In this research effort was made to investigate the effectiveness of ACLrec in the mobility of the knee during walking straight and on a circular path. The results showed that there were significant differences between the two tasks concerning the rotational motion of the knee. It appeared that rotary movement of the knee joint does not appear normal after reconstruction even at low demanding activities. Also it was found that these persons need more force in the vertical axis (Fz), in order to promote the body and complete the task of circular gait.

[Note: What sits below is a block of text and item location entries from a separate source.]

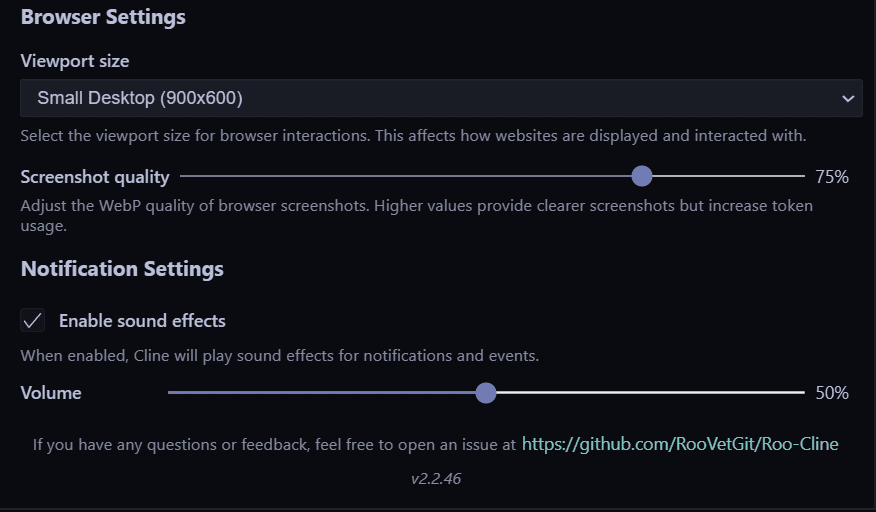Click the viewport size description text

(413, 135)
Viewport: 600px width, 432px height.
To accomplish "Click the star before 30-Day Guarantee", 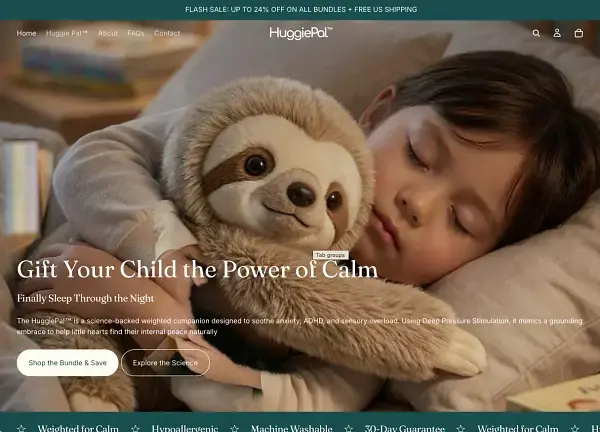I will click(349, 429).
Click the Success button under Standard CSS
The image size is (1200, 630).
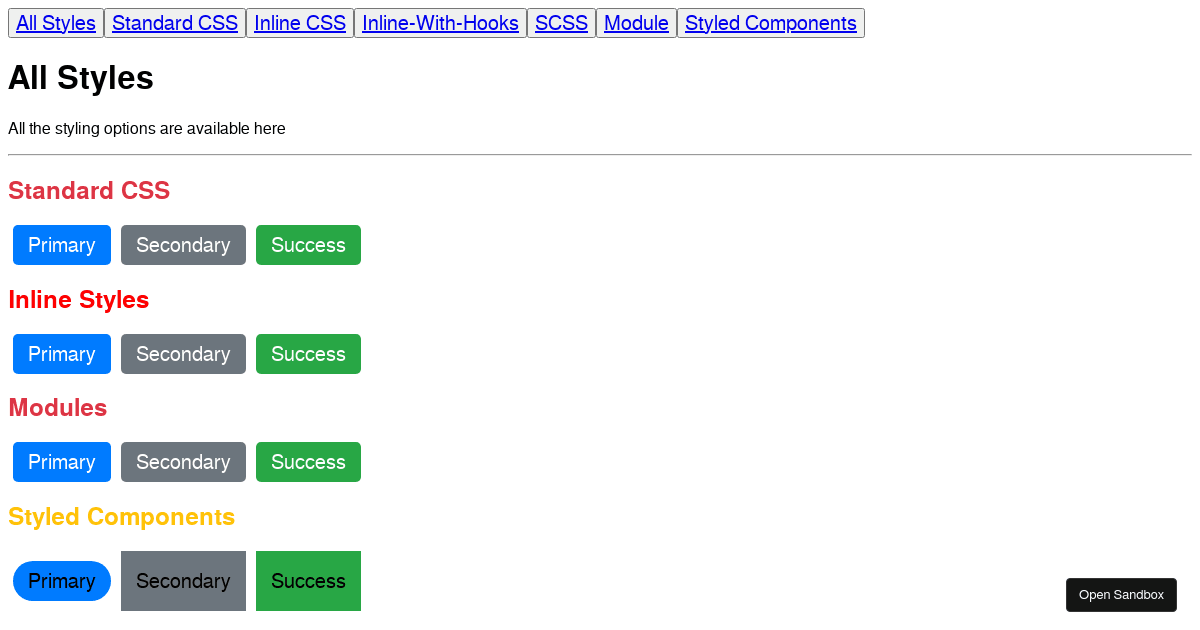(x=308, y=244)
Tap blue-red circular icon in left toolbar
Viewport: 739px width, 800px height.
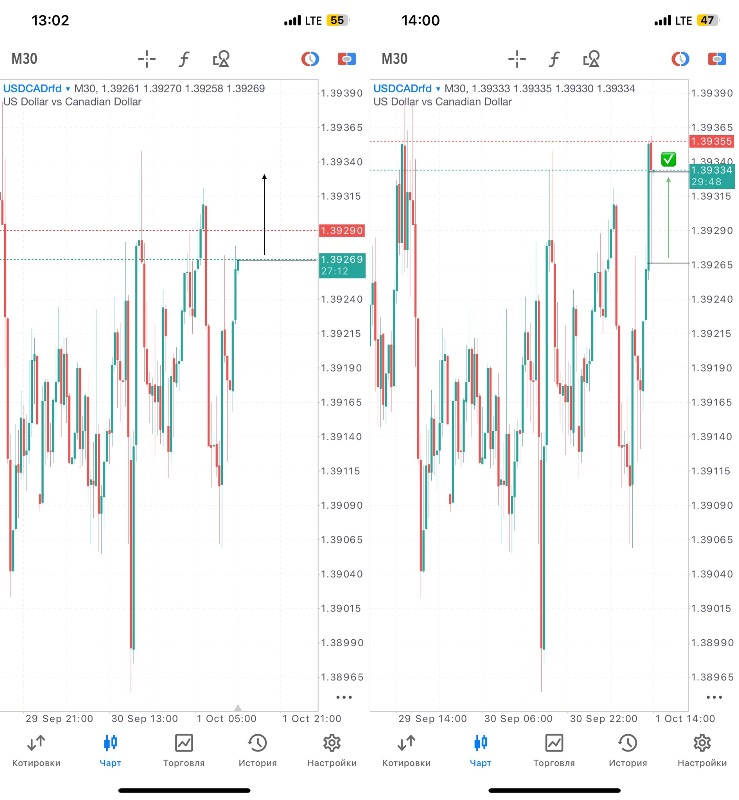coord(310,59)
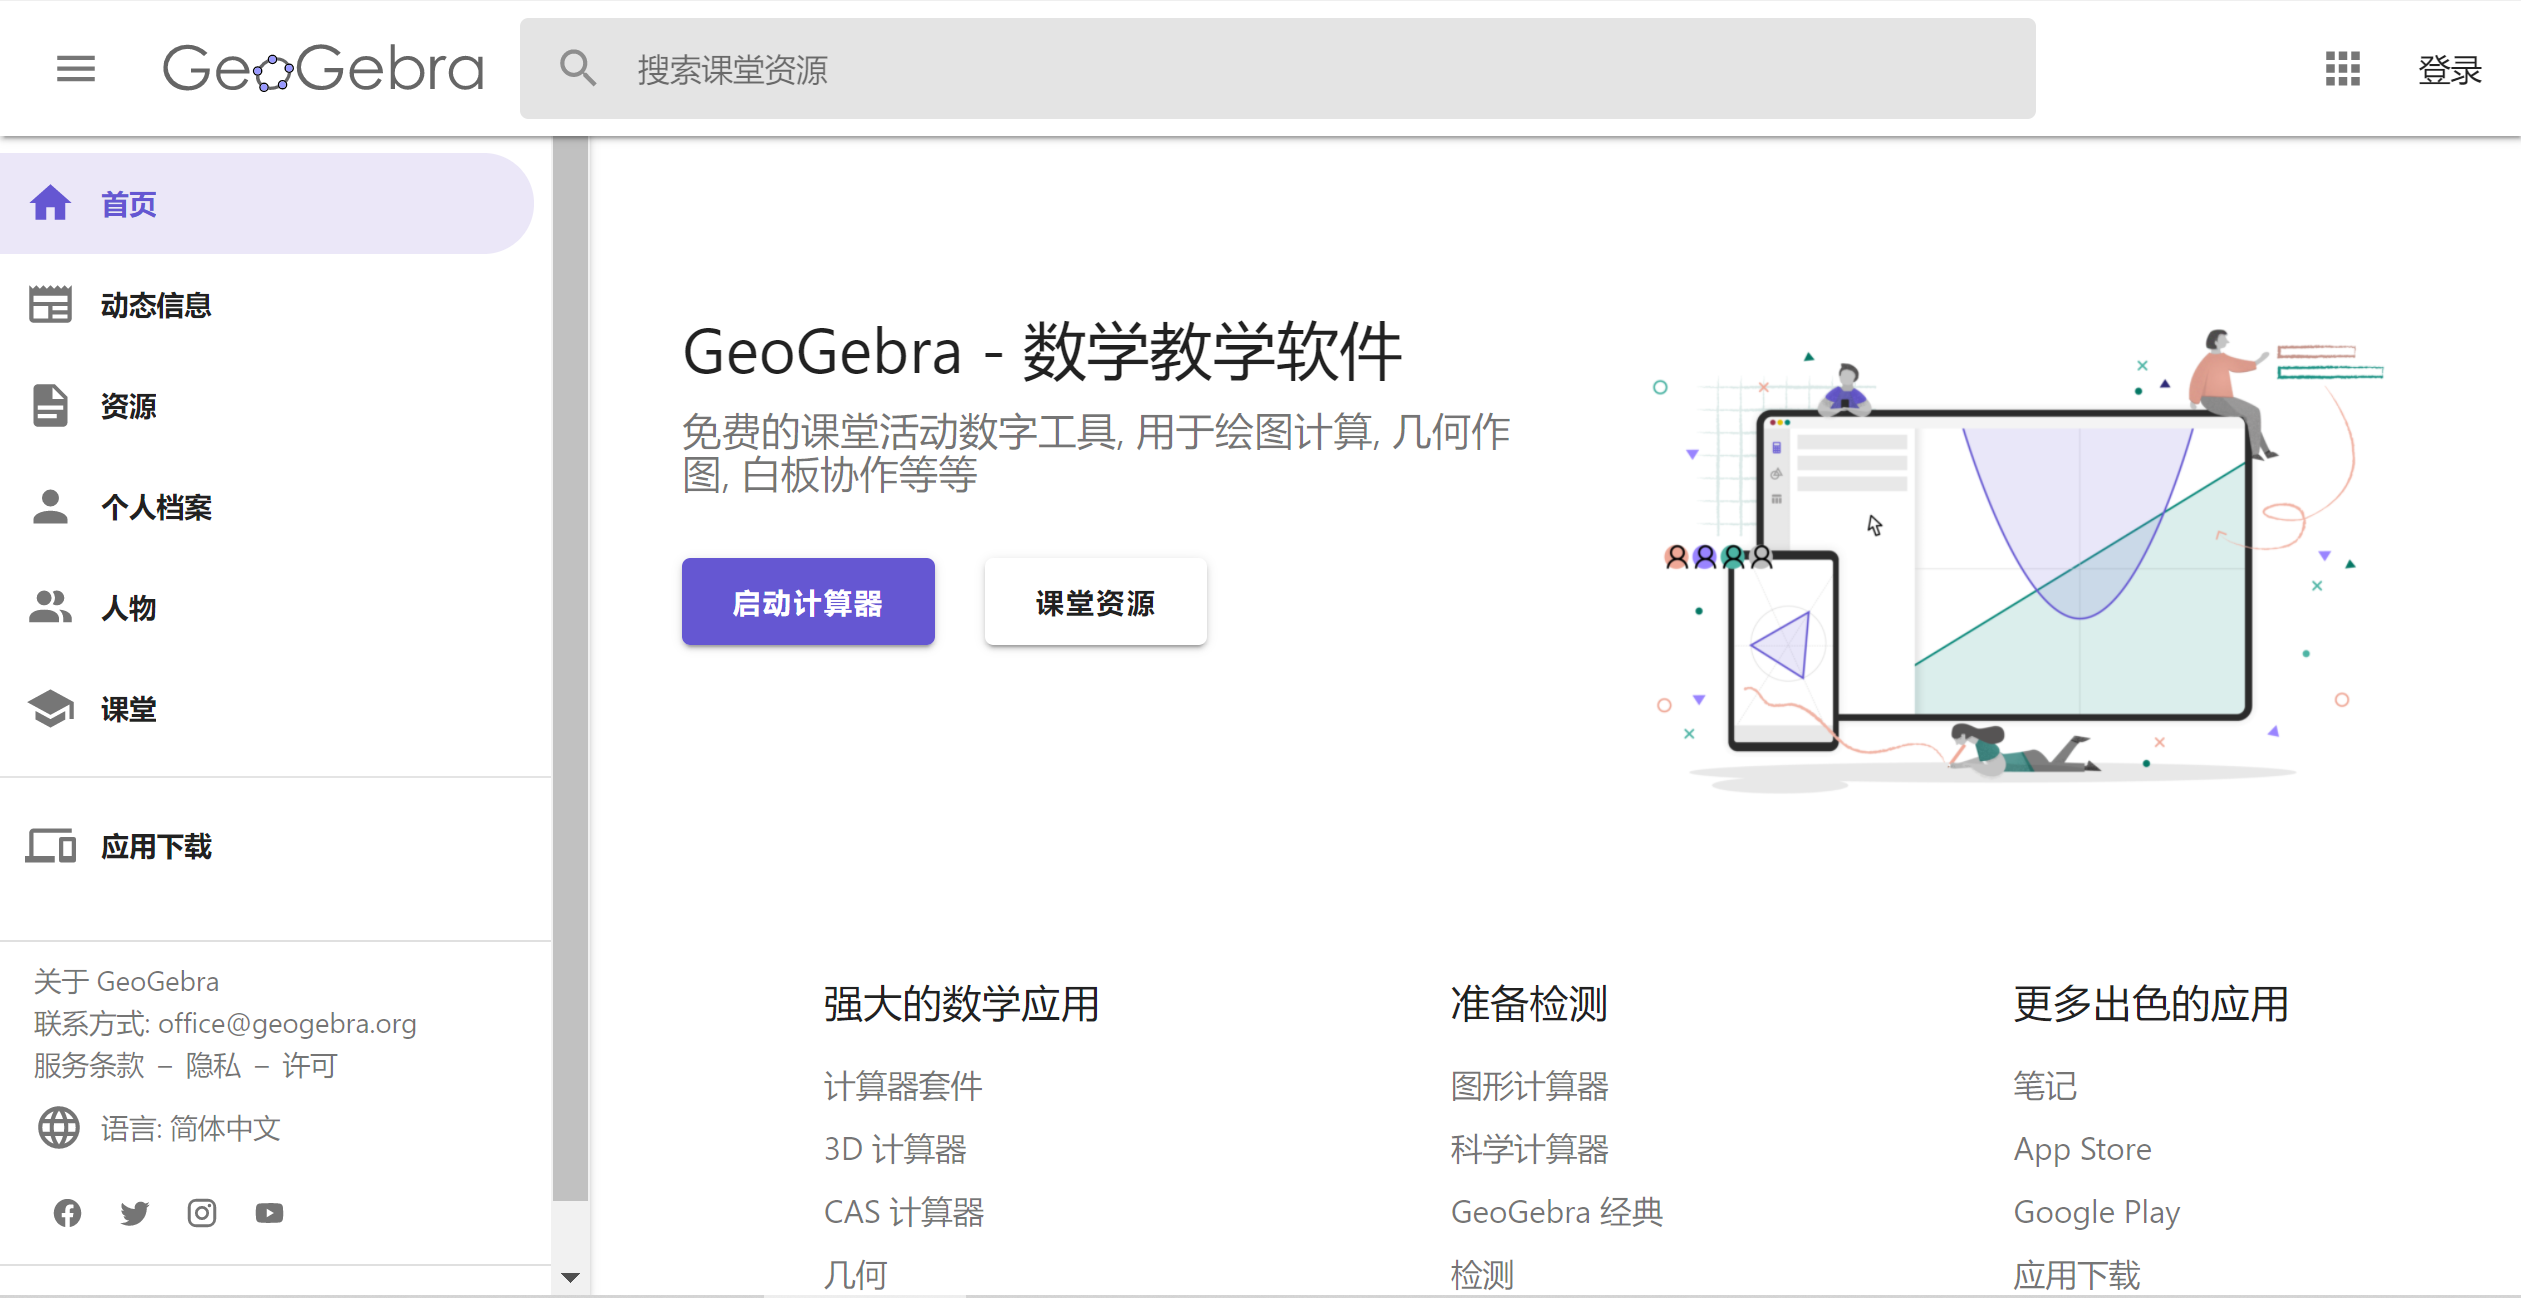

Future studies should take into account that, during the surgical procedure and subsequent postoperative stage, several factors and different protocols, can play a key role in the clinical outcomes and must be explored and tested in various tasks incurred at gait analysis laboratories. Also, it is essential to examine persons after ACL reconstruction for osteoarthritis, and to correlate the results with the frequency and the type of repetitive daily activities.
Conclusion
During circular gait, the rotational movement of the joint after ACLrec does not appear normal. Knee kinematics is task dependent so it is important to specify the daily tasks that can lead to abnormal kinematics. Classical gait analysis, where a person walks on a straight line, is not sufficient to evaluate knee joint mobility. The above considerations are very important, for the rehabilitation process since it is known that abnormal knee rotation may lead to chondral damage and osteoarthritis.